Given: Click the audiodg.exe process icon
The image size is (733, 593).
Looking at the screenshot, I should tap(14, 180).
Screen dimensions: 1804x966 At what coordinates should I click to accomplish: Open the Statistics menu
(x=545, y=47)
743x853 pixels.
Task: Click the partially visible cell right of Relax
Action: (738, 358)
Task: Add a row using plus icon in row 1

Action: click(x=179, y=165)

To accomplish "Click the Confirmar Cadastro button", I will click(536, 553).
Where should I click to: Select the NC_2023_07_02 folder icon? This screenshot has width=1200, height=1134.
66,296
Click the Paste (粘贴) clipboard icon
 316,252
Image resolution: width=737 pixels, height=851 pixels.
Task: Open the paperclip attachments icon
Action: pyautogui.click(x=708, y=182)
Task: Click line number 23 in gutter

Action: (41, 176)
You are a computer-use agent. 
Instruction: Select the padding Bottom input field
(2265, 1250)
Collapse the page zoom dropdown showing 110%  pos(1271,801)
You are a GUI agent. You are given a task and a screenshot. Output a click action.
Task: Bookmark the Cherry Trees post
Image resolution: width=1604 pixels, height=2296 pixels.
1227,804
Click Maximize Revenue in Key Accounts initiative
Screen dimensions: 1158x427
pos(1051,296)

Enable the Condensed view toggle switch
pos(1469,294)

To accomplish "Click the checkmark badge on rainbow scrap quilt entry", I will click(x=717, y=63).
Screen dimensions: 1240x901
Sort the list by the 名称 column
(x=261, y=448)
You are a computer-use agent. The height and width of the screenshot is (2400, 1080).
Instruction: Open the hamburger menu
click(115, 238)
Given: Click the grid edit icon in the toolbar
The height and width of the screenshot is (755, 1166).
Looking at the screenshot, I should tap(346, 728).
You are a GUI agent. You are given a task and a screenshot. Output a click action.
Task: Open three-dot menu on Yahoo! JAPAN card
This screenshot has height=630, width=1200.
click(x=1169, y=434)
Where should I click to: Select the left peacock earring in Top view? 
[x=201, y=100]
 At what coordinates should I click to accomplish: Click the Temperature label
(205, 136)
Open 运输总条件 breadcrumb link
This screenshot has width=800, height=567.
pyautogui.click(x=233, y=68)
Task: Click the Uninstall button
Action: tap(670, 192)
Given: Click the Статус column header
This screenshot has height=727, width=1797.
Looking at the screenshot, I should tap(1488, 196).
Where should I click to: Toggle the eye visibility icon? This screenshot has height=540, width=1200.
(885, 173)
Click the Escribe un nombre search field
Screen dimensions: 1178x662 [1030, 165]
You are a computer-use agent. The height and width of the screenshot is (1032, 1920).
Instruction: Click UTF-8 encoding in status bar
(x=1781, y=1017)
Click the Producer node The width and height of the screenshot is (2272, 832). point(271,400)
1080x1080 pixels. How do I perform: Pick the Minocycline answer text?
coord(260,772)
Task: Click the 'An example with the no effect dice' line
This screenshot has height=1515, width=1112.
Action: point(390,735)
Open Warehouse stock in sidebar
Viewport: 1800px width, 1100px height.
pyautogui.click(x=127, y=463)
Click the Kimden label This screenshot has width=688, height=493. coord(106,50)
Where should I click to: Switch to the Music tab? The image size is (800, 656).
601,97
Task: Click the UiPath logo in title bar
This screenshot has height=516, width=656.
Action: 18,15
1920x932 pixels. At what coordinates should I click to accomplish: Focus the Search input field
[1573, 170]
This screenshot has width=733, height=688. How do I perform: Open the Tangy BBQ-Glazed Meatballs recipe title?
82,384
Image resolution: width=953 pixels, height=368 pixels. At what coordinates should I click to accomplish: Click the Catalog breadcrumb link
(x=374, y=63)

☆ ☆ ☆ ☆ ☆ ☆ ☆

■ ACTIVITY: Scan the data above; copy every line where "will" appears.

■ ANSWER SPACE:
To accomplish "Click the Confirmar Cadastro button", I will click(536, 553).
To accomplish "Click the checkmark badge on rainbow scrap quilt entry", I will click(x=717, y=63).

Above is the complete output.